## START Records for processing
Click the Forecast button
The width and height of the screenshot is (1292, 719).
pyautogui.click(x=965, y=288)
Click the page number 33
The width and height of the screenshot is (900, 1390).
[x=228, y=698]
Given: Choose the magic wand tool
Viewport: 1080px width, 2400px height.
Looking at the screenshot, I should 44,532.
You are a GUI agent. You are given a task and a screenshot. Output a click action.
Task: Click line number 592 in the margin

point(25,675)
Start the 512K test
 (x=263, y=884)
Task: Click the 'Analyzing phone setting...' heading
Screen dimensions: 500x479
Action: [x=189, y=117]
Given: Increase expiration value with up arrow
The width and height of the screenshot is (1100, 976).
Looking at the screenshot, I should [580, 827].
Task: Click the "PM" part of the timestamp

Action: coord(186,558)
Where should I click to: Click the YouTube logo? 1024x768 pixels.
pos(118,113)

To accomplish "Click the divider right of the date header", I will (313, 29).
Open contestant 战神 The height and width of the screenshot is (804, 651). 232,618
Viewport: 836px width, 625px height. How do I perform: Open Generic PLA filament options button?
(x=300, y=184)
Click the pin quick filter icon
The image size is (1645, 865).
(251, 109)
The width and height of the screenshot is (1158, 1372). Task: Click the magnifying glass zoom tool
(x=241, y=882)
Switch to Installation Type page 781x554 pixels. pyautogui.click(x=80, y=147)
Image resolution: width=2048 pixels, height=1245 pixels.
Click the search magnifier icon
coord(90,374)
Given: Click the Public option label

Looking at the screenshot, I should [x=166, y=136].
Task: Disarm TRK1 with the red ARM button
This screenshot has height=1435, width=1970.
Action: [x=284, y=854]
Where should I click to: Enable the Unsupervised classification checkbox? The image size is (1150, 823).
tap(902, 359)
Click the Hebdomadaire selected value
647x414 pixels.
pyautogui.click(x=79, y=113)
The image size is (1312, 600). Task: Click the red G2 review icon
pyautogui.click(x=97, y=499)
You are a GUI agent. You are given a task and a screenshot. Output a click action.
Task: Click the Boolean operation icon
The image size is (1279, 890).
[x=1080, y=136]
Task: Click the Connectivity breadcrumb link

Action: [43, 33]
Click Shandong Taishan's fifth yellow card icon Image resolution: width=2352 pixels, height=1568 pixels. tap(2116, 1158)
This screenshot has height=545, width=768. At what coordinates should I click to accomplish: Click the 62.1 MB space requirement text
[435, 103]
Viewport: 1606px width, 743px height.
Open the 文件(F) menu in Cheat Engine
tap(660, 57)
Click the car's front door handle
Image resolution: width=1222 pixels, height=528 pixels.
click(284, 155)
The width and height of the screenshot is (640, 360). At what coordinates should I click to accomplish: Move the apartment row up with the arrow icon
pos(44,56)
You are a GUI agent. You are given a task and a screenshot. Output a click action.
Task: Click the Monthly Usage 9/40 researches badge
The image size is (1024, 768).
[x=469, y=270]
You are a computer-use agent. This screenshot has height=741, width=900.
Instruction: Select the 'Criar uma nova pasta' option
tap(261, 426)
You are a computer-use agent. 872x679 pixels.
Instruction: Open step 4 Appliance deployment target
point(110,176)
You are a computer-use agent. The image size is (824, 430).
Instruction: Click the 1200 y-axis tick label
## END Records for processing
• The task
Recast every line of the entries above as a JSON list of strings, one string per line, and leave out the blank lines.

• Reply to the task
[
  "Click the Forecast button",
  "The width and height of the screenshot is (1292, 719).",
  "pyautogui.click(x=965, y=288)",
  "Click the page number 33",
  "The width and height of the screenshot is (900, 1390).",
  "[x=228, y=698]",
  "Given: Choose the magic wand tool",
  "Viewport: 1080px width, 2400px height.",
  "Looking at the screenshot, I should 44,532.",
  "You are a GUI agent. You are given a task and a screenshot. Output a click action.",
  "Task: Click line number 592 in the margin",
  "point(25,675)",
  "Start the 512K test",
  " (x=263, y=884)",
  "Task: Click the 'Analyzing phone setting...' heading",
  "Screen dimensions: 500x479",
  "Action: [x=189, y=117]",
  "Given: Increase expiration value with up arrow",
  "The width and height of the screenshot is (1100, 976).",
  "Looking at the screenshot, I should [580, 827].",
  "Task: Click the \"PM\" part of the timestamp",
  "Action: coord(186,558)",
  "Where should I click to: Click the YouTube logo? 1024x768 pixels.",
  "pos(118,113)",
  "To accomplish \"Click the divider right of the date header\", I will (313, 29).",
  "Open contestant 战神 The height and width of the screenshot is (804, 651). 232,618",
  "Viewport: 836px width, 625px height. How do I perform: Open Generic PLA filament options button?",
  "(x=300, y=184)",
  "Click the pin quick filter icon",
  "The image size is (1645, 865).",
  "(251, 109)",
  "The width and height of the screenshot is (1158, 1372). Task: Click the magnifying glass zoom tool",
  "(x=241, y=882)",
  "Switch to Installation Type page 781x554 pixels. pyautogui.click(x=80, y=147)",
  "Image resolution: width=2048 pixels, height=1245 pixels.",
  "Click the search magnifier icon",
  "coord(90,374)",
  "Given: Click the Public option label",
  "Looking at the screenshot, I should [x=166, y=136].",
  "Task: Disarm TRK1 with the red ARM button",
  "This screenshot has height=1435, width=1970.",
  "Action: [x=284, y=854]",
  "Where should I click to: Enable the Unsupervised classification checkbox? The image size is (1150, 823).",
  "tap(902, 359)",
  "Click the Hebdomadaire selected value",
  "647x414 pixels.",
  "pyautogui.click(x=79, y=113)",
  "The image size is (1312, 600). Task: Click the red G2 review icon",
  "pyautogui.click(x=97, y=499)",
  "You are a GUI agent. You are given a task and a screenshot. Output a click action.",
  "Task: Click the Boolean operation icon",
  "The image size is (1279, 890).",
  "[x=1080, y=136]",
  "Task: Click the Connectivity breadcrumb link",
  "Action: [43, 33]",
  "Click Shandong Taishan's fifth yellow card icon Image resolution: width=2352 pixels, height=1568 pixels. tap(2116, 1158)",
  "This screenshot has height=545, width=768. At what coordinates should I click to accomplish: Click the 62.1 MB space requirement text",
  "[435, 103]",
  "Viewport: 1606px width, 743px height.",
  "Open the 文件(F) menu in Cheat Engine",
  "tap(660, 57)",
  "Click the car's front door handle",
  "Image resolution: width=1222 pixels, height=528 pixels.",
  "click(284, 155)",
  "The width and height of the screenshot is (640, 360). At what coordinates should I click to accomplish: Move the apartment row up with the arrow icon",
  "pos(44,56)",
  "You are a GUI agent. You are given a task and a screenshot. Output a click action.",
  "Task: Click the Monthly Usage 9/40 researches badge",
  "The image size is (1024, 768).",
  "[x=469, y=270]",
  "You are a computer-use agent. This screenshot has height=741, width=900.",
  "Instruction: Select the 'Criar uma nova pasta' option",
  "tap(261, 426)",
  "You are a computer-use agent. 872x679 pixels.",
  "Instruction: Open step 4 Appliance deployment target",
  "point(110,176)",
  "You are a computer-use agent. The image size is (824, 430).",
  "Instruction: Click the 1200 y-axis tick label"
]